[Saved entries]
--- START ---

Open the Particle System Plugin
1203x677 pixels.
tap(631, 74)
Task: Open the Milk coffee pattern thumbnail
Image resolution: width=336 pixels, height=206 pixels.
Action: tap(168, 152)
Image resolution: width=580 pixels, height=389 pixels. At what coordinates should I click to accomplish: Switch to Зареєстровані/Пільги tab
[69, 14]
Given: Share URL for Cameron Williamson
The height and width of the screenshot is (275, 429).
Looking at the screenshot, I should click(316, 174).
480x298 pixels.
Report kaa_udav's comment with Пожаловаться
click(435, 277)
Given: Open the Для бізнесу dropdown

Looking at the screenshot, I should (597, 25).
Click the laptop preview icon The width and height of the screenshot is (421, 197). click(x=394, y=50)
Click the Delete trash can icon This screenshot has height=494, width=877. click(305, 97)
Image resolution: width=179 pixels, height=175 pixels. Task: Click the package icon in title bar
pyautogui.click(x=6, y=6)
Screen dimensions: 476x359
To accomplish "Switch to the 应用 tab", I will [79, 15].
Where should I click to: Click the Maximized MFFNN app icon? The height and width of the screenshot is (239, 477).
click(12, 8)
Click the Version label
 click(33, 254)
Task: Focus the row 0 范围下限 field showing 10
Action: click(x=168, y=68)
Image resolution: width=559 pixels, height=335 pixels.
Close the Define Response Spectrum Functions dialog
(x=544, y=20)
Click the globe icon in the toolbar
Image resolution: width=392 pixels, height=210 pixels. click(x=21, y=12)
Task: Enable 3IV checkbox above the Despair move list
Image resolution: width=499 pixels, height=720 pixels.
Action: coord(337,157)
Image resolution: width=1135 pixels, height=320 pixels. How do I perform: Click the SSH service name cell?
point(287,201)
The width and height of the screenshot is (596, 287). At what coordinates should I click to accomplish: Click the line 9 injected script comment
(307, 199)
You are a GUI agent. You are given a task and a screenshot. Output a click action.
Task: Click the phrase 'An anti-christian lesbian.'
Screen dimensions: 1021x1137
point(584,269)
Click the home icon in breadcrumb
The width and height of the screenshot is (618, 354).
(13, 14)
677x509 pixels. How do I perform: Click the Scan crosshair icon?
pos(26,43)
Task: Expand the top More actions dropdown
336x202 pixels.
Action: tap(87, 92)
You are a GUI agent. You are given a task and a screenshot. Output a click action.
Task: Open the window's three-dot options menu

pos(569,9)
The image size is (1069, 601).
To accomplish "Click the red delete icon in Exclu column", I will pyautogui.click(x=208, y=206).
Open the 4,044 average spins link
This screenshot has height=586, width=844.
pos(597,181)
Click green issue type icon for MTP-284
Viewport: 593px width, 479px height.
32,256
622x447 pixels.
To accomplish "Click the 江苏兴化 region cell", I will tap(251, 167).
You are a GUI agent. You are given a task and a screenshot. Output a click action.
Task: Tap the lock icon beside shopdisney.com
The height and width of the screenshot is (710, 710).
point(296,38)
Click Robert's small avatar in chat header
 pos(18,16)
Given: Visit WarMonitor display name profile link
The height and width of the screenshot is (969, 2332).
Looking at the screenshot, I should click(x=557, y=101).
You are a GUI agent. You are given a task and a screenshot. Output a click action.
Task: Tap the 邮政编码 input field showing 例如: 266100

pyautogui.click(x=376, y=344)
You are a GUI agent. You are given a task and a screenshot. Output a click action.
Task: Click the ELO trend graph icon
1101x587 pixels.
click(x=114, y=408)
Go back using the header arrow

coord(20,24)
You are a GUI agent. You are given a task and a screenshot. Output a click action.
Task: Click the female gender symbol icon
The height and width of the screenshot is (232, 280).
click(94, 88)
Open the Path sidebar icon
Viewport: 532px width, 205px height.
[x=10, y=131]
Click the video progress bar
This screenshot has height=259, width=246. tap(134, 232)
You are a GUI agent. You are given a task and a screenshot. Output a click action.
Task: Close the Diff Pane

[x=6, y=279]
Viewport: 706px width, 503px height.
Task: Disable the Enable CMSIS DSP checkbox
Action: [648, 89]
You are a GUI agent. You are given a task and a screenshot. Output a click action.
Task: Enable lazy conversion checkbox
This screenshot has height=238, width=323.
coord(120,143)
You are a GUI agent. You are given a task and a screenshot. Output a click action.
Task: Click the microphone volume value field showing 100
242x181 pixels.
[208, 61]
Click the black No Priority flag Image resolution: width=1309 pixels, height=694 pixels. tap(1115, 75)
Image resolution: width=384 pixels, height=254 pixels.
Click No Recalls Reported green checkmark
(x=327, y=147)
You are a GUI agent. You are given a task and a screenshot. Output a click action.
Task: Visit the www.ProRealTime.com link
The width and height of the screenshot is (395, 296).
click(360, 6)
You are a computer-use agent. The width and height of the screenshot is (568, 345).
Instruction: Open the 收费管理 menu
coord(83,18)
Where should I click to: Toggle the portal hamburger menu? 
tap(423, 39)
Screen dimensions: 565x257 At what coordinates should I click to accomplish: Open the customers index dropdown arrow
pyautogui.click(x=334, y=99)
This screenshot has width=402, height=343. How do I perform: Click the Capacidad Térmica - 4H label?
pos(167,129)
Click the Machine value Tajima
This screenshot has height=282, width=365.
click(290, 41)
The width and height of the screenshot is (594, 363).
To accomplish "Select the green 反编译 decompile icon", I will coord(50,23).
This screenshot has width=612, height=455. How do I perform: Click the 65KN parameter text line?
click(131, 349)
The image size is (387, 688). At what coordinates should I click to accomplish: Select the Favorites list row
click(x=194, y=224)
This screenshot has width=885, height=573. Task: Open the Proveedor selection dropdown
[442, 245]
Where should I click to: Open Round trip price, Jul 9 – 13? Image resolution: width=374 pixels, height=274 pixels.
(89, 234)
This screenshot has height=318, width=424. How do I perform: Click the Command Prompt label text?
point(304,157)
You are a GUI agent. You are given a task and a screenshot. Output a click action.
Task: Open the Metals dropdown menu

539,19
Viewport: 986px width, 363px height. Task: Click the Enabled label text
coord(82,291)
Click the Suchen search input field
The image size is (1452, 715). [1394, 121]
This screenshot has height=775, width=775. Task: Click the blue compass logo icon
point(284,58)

--- END ---

_What this task involves_
Give again, exactly as written, every line from the first one above through the line that has "Task: Enable 3IV" in it.

_Response to this task_
Open the Particle System Plugin
1203x677 pixels.
tap(631, 74)
Task: Open the Milk coffee pattern thumbnail
Image resolution: width=336 pixels, height=206 pixels.
Action: tap(168, 152)
Image resolution: width=580 pixels, height=389 pixels. At what coordinates should I click to accomplish: Switch to Зареєстровані/Пільги tab
[69, 14]
Given: Share URL for Cameron Williamson
The height and width of the screenshot is (275, 429).
Looking at the screenshot, I should click(316, 174).
480x298 pixels.
Report kaa_udav's comment with Пожаловаться
click(435, 277)
Given: Open the Для бізнесу dropdown

Looking at the screenshot, I should (597, 25).
Click the laptop preview icon The width and height of the screenshot is (421, 197). click(x=394, y=50)
Click the Delete trash can icon This screenshot has height=494, width=877. click(305, 97)
Image resolution: width=179 pixels, height=175 pixels. Task: Click the package icon in title bar
pyautogui.click(x=6, y=6)
Screen dimensions: 476x359
To accomplish "Switch to the 应用 tab", I will [79, 15].
Where should I click to: Click the Maximized MFFNN app icon? The height and width of the screenshot is (239, 477).
click(12, 8)
Click the Version label
 click(33, 254)
Task: Focus the row 0 范围下限 field showing 10
Action: click(x=168, y=68)
Image resolution: width=559 pixels, height=335 pixels.
Close the Define Response Spectrum Functions dialog
(x=544, y=20)
Click the globe icon in the toolbar
Image resolution: width=392 pixels, height=210 pixels. click(x=21, y=12)
Task: Enable 3IV checkbox above the Despair move list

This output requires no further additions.